Benim Bir Hastalığım Yok!
Öleyim, kalayım; benim vücudumda bir şey yok! Mevzu bundan ibaret! Tamam mı? Ben hasta masta değilim! Bir şeyim yok! Yani şimdi buna vur derlerse vururmuş, beni şey yapacakmış falan… Böyle yaparsa ben kalpten gidiyorum; veyahut da doğrudan doğruya şiddetli bir yakmayla, yani yakarak beni şey edecekler falan… Şimdi şu garibanın mevzuu şurada: Hani mesela olur ya beni bırakmaları gereken şeyde falan… Hani tıbbî olarak beni bırakmamaları lazım; hani benim; vücudum o cihaza bağımlı(!) Hem öyle, hem de… Bitkisel hayattakinin makineye bağımlılığı gibi falan, anladın mı? Fişi çekti mi gider, hesabı!.. Şimdi bunlar cihazın başından ayrılmak istemiyorlar. Çünkü bunlar sıfırdalar. Şimdi bu benden bekliyor; yani, cihaz nereden geldi, kim verdi, benden öğrenmek istiyorlar. Kime bağlı olduklarını bilmiyorlar. Ben arayıp soracağım anladın mı? Şimdi bırakmaya kalksa bunların eski halleri de yok! Çünkü bunlar bu cihazın başından gitti olacak! Anlatabiliyor muyum? Şimdi, mahkûm arasında hain misâli… Sonra şeylerin arasından geldin, hani cihazın başındasın falan diye öyle muamele ediyorlardı. Bu sefer düşenin dostu olmaz hesabı olacak, anladın mı? Ne cezaevinde rahat eder, ne asker arasında rahat eder, ne bilmem ne… Ondan sonra tüm bunların ötesinde, bunların başka işleri yok, vasıfları yok! Şimdi benim vücudumla oynarken… Mesela ben şimdi burada otururken, gece üç, üç buçuk, dizden altım birdenbire üşüyor. Şimdi… Hayır, sabaha doğru hava tabii serinleyebilir ama, bu, birdenbire olmaz!
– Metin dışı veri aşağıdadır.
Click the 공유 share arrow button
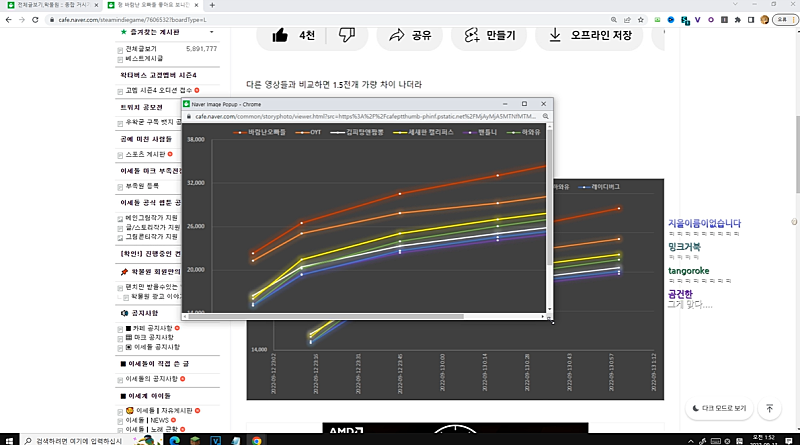The height and width of the screenshot is (445, 800). pyautogui.click(x=410, y=35)
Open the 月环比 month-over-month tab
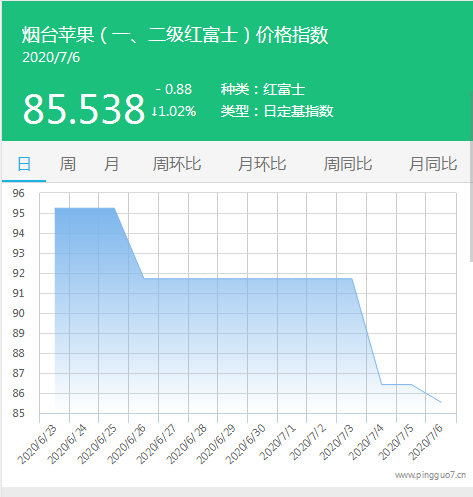The height and width of the screenshot is (497, 473). pyautogui.click(x=262, y=164)
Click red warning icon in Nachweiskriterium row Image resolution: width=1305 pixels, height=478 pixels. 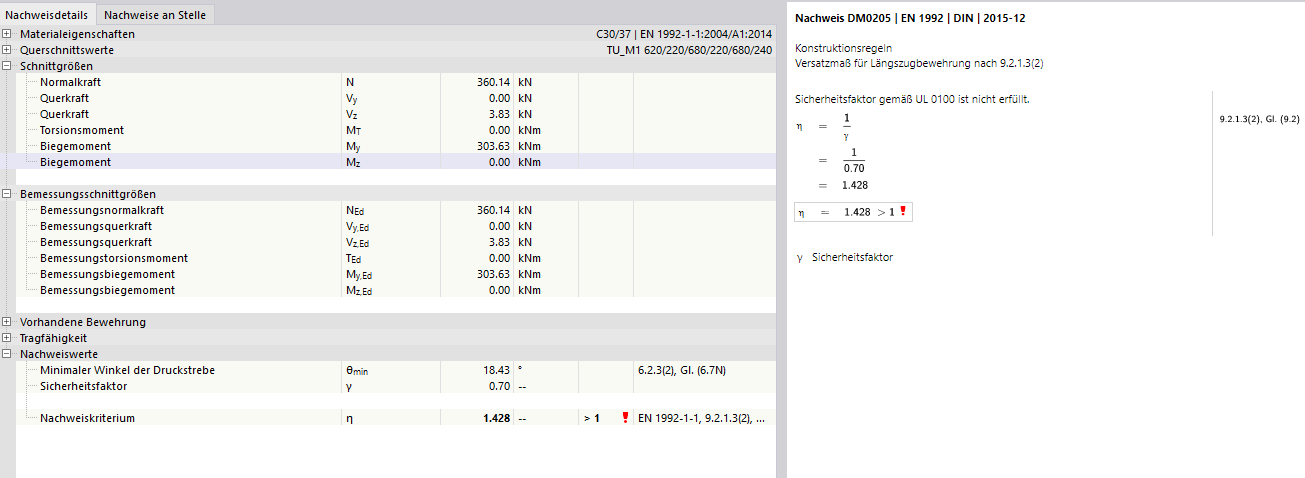click(626, 418)
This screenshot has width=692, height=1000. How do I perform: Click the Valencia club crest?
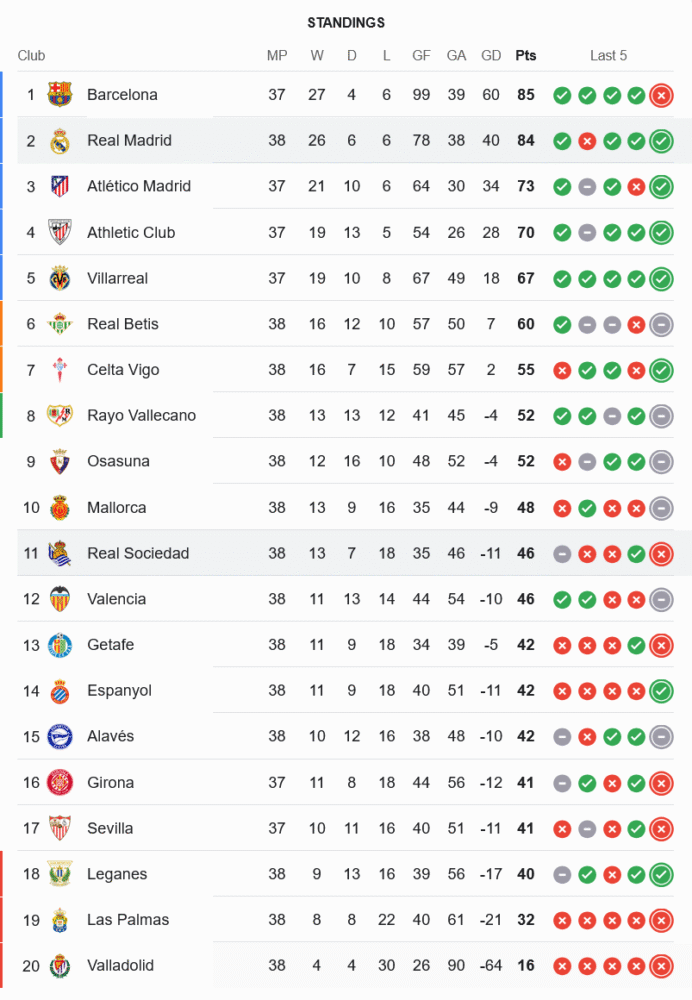click(x=60, y=599)
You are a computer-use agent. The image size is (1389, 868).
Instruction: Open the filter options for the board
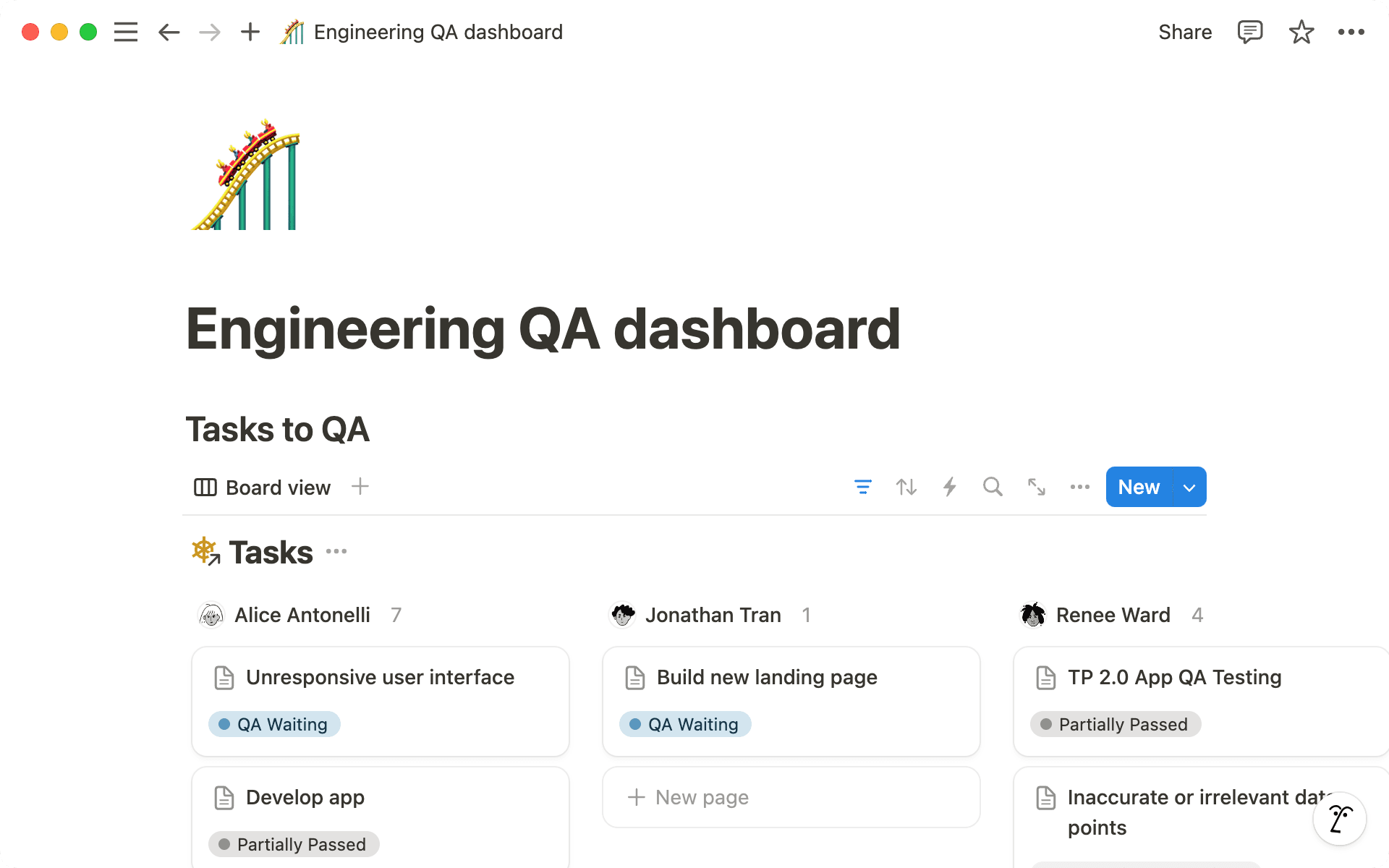pyautogui.click(x=862, y=487)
Anlatabiliyor muyum? Şimdi bu dizden aşağısının damarları büzüyor, kan dolaşımını… Anlatabiliyor muyum? Büzüyor… Ayaklarım sopsoğuk oluyor. Bu dizde, işte katılaşma yapınca… “Ölüm oradan başlarmış” dalan filan diye konuşmaya… Sol dizimden özellikle… Sol dizimden, iç tarafından böyle hani, soğukluk, hissizlik veriyor, anlatabiliyor muyum? Şimdi bunlar tam “çaresiziz ağbiler”deler, anlatabiliyor muyum? Bunu da şunun için söylüyorum: Bak bana bir şey olursa… (Gülerek) Anladın mı?
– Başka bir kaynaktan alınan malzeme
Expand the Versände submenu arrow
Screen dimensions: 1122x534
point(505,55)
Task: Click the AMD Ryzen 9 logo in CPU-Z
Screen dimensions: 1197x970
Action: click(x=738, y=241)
-Allah gecinden versin… Bunlar bazen yapmadıkları şeylerin üzerine de konuyor olabilirler efendim. O bahsettiğiniz şeyler bazen bende de oluyor…
Tabiî o da mümkün. Yalnız şimdi benim normal bir vücut sıcaklığım var ya. Normal vücut sıcaklığının böyle müthiş bir şeyle yakmaya dönmesi… Bu, şeyden de olur; onu birden bıraktığı zaman, senin için normal gelen, benim için soğuk gelebilir. Anlatabiliyor muyum? Onu söylüyorum… Vücut zaten kırılgandır!
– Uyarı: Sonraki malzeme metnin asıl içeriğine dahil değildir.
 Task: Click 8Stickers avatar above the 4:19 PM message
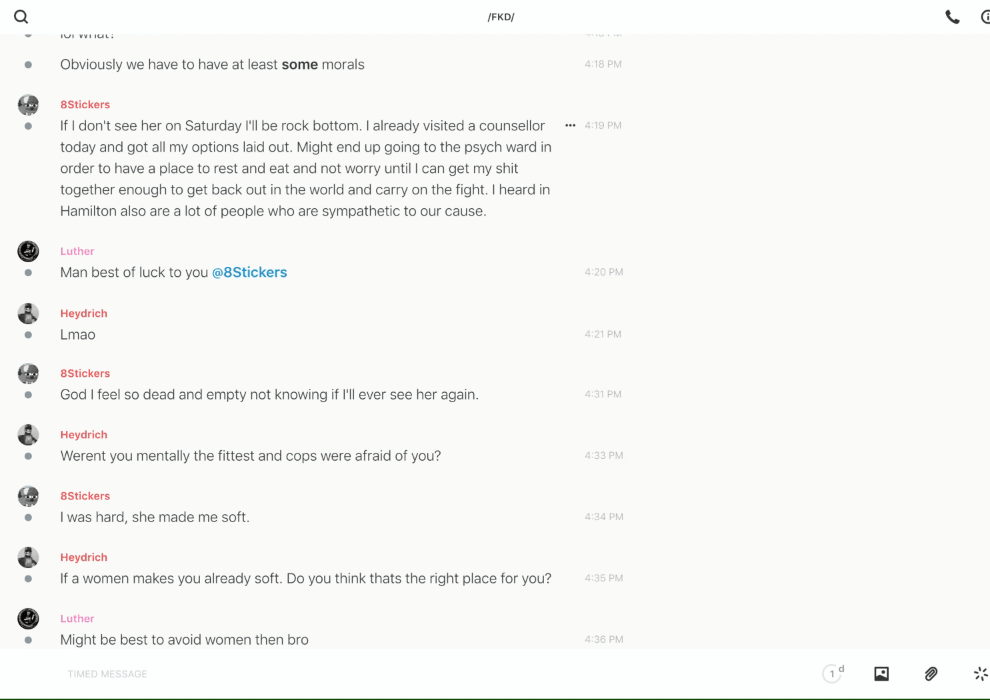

-Saati saatini tutmayabilir de…
Tutmayabilir de, yani benimki şey değil; bizim kavgamız boyunca olan işler bunlar! Anlatabiliyor muyum? Mesela ben şimdi Abdullah Kiracı diye yazacağım, tamam mı? Şimdi ben bunu yazmaya başlarken… Bu başlıyor mesela “müteahhit idi, şuydu buydu falan filan…” Sonra ben yazınca müteahhit olduğunu, ben “müteahhit”i onun söylemesi üzerine yazmış oluyorum(!) (Gülüyor) Anladın mı? Şimdi bunun gibi, bana hem maddi hem manevi yardımı oluyor(!) Fakat işin hoş tarafı o… Bu türlü yardımlar(!) falan olurken, yani miyavlarken, birdenbire başlıyor havlamaya! Birdenbire tersi… Anlatabiliyor muyum? Neyse bitti, sen cihazı kapatabilirsin.